6:38 a.m. 37 degrees, wind SSW 5 mph. Sky: after a night of heavy rain, bright and open in the southwest, a rose-tinted flotilla pushes east. Brooding and spritzing elsewhere. Permanent streams: a Pavarotti flow, audible at a considerable distance, the infusion compliments of moisture from Lake Ontario. Wetlands: reeds of many shades, yellow-tan to mud-brown. Evergreens on the far shoreline set off by bright clouds: pagoda-shaped pines, tall, laden with cones, which hang like ornaments from the upper, outer limbs . . . a fast-food outlet; spruce, shorter, brighter green, tapered, cones too small to see; hemlocks, robust, branches like arms, an embrace of wood, thumbnail-sized cones, puny but adorable. Pond: water pours out of the overflow culvert, under the road, and into the marsh. The intermittent stream that winds down the valley's eastern rim and feeds the pond, singing loudly.
Roving red crossbills, in and out of pines, chatting in flight, eight mobile dots, a tight grouping, silhouettes against the pink, from one tree to the next, from one valley to another, nomadic diners that occasionally stay to breed. For crossbills, no sense of philopatry. Lives in devotion to the geography of cone crops. For a crossbill, philopatry is not a bond to a precise location, but to evergreens, a deep relationship with the continent's green sweep of pines, fir, spruce, hemlock, larch—from the subarctic south around the Great Lakes and down every mountain range, North Carolina to Belize, Oregon to Baja, Alaska to Colorado. Enjoy them while you can; they may be absent for years—the nature of crossbills: the story sporadic food abundance, a dietary migrancy, the original vagabonds.
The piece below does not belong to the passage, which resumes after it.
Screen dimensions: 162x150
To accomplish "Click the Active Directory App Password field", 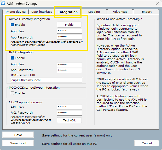I will (69, 37).
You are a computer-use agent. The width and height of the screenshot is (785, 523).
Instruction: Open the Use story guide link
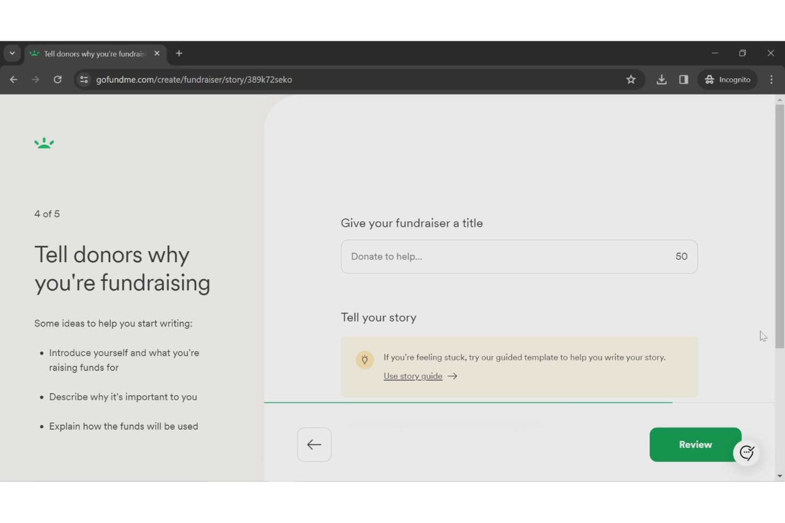point(413,376)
The toot and yank of nuthatches, both species. Two crows, hushed, beneath the unfolding sky, usher up the sun, black birds above the marsh. Headed north, escorted by the breeze. Below crows, chickadees, at peace in humanity's chaos, patrol micro-habitats on limbs. Feeding. Calling. Pausing, now and again, to fluff out like animated stuffies, indefatigable defenders of the joy of life. I want to write with the sparkle of a chickadee. Is there anything they don't like? Well, maybe a sharp-shinned hawk or a northern shrike. Not much else. I lean on chickadees, often . . . and will again as the coronavirus torches my Thanksgiving plans.